Used in industry in manufacturing chains for decades, robots are nowadays entering their way into private households. Their functionality is still limited to vacuum cleaning or mowing the lawn. One of the reason why no universally usable robot- butler has reached marketability, is the limited capability of robot-interaction with its environment, in specific object manipulation and grasping. This thesis presents a novel approach to tackle the open grasping problem by learning suitable grasps from Topographic Features. Factors increasing grasp complexity such as unknown objects, incomplete object surface data and visually not segmentable object piles are thereby taken into account. An integrated system for grasping is presented, capable for grasping known and unknown single objects, as well as objects from piles or in cluttered scenes, given a point cloud. The method is based on the topography of a given scene and abstracts grasp-relevant structures to enable machine learning techniques for grasping tasks. A description of the Topographic Features, -Height Accumulated Features- (HAF) and their extension, -Symmetry Height Accumulated Features- (SHAF) is given, and the approach is motivated. The grasp quality is investigated using an F-score metric. The gain and the expressive power of HAF is demonstrated by comparing its trained classifier to one that resulted from training on simple height grids.
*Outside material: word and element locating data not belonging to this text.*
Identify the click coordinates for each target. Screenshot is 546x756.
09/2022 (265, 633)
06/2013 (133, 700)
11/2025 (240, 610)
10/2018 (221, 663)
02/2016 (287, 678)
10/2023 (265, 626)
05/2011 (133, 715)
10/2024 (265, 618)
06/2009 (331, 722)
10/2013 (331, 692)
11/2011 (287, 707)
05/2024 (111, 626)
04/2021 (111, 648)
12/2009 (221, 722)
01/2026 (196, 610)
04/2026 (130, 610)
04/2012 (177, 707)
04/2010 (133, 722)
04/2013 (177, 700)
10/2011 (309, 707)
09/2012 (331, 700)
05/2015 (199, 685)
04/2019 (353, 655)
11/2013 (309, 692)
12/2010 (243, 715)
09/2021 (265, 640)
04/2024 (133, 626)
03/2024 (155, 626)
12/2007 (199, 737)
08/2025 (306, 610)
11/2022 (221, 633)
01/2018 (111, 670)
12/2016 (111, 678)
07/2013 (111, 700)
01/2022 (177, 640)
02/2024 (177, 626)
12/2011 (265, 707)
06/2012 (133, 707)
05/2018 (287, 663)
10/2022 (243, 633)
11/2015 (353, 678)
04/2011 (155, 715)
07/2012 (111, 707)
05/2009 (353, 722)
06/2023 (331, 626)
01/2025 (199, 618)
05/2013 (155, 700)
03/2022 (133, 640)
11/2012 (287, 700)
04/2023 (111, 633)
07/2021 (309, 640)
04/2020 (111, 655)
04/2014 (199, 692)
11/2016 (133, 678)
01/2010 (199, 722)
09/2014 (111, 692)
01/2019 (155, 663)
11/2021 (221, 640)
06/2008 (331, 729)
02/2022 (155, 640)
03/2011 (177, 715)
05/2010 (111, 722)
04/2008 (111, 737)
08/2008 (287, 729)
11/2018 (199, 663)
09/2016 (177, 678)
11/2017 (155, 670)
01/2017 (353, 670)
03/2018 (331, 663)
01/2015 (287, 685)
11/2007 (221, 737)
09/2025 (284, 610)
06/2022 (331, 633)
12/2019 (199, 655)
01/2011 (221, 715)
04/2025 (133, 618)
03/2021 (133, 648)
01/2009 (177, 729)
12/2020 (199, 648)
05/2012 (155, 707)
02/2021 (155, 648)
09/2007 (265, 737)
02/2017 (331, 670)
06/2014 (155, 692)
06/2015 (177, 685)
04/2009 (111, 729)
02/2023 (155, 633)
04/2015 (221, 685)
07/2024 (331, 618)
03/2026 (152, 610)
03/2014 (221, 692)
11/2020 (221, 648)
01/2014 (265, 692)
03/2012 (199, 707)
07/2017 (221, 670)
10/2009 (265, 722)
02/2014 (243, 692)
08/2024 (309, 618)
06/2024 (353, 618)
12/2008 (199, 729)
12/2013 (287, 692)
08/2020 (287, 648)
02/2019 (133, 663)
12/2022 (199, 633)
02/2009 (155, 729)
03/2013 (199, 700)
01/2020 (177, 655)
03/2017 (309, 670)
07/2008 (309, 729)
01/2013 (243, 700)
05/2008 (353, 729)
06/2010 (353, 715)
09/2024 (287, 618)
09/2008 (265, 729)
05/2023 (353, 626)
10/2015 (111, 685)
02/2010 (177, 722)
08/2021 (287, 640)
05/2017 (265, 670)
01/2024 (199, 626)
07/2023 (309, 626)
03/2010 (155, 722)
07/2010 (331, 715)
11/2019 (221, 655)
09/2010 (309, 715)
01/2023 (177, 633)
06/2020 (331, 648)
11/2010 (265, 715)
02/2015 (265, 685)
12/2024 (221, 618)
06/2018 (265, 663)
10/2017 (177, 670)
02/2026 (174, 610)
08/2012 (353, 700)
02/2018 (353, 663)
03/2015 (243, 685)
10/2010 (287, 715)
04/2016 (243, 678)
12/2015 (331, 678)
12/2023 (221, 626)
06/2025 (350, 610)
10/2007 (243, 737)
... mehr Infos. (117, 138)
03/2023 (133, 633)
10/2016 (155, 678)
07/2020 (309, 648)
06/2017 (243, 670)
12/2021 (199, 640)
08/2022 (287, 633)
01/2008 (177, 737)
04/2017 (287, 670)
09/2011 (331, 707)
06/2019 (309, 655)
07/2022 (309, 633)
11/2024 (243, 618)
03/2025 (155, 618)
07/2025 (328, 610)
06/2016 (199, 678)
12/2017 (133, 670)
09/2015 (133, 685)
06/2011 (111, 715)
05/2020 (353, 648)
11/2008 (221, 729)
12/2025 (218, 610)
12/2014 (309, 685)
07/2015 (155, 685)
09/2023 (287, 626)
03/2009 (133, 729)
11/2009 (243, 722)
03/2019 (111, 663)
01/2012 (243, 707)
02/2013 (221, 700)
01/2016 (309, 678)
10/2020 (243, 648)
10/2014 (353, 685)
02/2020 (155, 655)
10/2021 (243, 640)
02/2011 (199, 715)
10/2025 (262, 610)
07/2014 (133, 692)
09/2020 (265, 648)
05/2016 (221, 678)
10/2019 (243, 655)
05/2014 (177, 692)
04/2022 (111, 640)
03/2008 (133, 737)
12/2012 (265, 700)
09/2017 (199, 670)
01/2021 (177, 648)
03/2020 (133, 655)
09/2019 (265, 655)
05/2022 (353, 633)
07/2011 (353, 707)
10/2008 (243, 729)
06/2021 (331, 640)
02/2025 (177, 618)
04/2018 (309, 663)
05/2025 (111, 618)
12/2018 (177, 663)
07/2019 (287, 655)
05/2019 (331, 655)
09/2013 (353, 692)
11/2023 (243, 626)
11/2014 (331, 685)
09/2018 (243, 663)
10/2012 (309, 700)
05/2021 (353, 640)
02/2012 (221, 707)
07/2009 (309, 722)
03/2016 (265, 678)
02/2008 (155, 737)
An efficient way to calculate HAF is presented. A description is given how the trained grasp classifier is used to explore the whole grasp space and a heuristic to find the most robust grasp is introduced. This thesis describes how to use the approach to adapt the robotic hand opening width before grasping. In robotic experiments different aspects of the system are demonstrated on four robot platforms: A Schunk 7-DOF arm, a PR2, the mobile service robot Hobbit and a Kuka LWR arm. Tasks to grasp single objects, autonomously unload a box, clear the table and tidy up the floor were performed. Thereby it is shown that the approach is easily adaptable and robust with respect to different robotic hands. As part of the experiments the algorithm was compared to a state-of-the-art method and showed significant improvements. Concrete examples are used to illustrate the benefit of the approach compared to established grasp approaches. Finally, advantages of the symbiosis between the approach presented and object recognition are shown.